As her car shot out of the basement parking, she was on
autopilot and yet driving faster than she had ever done.
“What am I going to get from this?” she asked herself.
Perhaps some peace of mind that she was not going crazy. That would be great
after all she had been through in the past couple of weeks.
Her Red Suzuki Swift was deftly responding to her every move
almost before she made it. It seemed it wanted a resolution too.
“But what’s the worst that can happen?” she wondered.
When Swati was just ten, during the long train journeys to
visit her grandparents, her father had stepped out at a station for some chai. As the train started with no sign
of her father, her fertile imagination had sprung to life.
“If he missed the train, what would I do? Should I pull the
chain that I see when I go to the upper berth? But it says on the notice that I
will have to pay Rs. 1000 as fine. I don’t even have Rs. 5! What about calling
out for help and maybe one of the fellow passengers would know what to do? No,
I don’t want to do that. I can take care of it myself! Perhaps, I could get off
at the next station. But, then how would dad know I would be there? No, the
best course would be to stay put and reach grandparents’ house. I know their
phone number and the street. If I can somehow manage the fact that I don’t have
any money till I contact them, it will be alright!”
As her frantic train of thoughts reached its final stop, her
dad had reappeared carrying two cups of chai.

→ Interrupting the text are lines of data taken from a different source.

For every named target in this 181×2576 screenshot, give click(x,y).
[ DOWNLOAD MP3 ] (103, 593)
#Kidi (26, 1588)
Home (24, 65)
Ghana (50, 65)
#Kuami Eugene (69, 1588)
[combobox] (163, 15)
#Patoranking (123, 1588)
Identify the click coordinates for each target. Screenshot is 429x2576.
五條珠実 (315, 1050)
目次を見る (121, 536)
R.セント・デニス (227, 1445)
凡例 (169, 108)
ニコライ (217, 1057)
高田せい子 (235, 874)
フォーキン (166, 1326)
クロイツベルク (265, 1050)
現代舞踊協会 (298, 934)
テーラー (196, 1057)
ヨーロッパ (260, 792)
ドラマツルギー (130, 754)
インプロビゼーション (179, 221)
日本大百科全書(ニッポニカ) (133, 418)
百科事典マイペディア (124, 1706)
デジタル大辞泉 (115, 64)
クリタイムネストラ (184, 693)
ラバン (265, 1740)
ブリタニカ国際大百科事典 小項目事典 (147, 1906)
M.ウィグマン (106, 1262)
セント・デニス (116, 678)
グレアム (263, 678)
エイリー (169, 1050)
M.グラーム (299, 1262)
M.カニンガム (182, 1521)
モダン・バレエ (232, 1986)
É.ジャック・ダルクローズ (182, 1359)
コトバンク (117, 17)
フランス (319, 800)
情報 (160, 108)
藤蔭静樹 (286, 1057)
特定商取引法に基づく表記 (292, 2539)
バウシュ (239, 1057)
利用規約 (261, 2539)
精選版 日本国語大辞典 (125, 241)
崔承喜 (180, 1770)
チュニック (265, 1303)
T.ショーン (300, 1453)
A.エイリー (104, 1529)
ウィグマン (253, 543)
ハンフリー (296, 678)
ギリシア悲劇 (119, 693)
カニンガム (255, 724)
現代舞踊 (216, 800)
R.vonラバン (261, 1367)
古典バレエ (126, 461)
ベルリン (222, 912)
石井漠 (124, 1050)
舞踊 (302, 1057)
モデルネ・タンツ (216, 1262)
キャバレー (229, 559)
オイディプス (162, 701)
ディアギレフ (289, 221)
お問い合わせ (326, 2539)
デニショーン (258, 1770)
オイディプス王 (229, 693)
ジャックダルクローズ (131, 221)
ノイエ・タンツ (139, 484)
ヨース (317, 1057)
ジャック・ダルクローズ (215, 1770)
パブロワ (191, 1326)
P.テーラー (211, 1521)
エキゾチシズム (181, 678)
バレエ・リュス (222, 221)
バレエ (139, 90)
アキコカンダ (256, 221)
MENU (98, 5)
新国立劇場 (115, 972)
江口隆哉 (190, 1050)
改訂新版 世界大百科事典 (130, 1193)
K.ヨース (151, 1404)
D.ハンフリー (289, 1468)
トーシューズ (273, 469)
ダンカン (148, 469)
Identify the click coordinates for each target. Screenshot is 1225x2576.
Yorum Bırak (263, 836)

Her smile would not betray an iota of what she had been thinking and planning
for.
“Focus, Swati!”
She had braked hard to avoid crashing into the car in front
of her. She had to pay attention to the oncoming traffic as well. After all
this, missing to spot Sachin’s car was not an option.
She was speeding down the road connecting their home and
Aparna’s apartment.
Just a few minutes back in their cozy two-bedroom apartment,
she had a split-second decision to make after hanging up on Sachin.
For some reason, she just knew that Sachin was at Aparna’s place.
“You are crazy,” he had said on the call. “It is that
overactive imagination of yours that is acting up. I am driving back from work
and not at Aparna’s place!”
She had noted, with a thinly veiled note of accusation, that
she could not hear traffic. But she could hear a bag being zipped up hurriedly.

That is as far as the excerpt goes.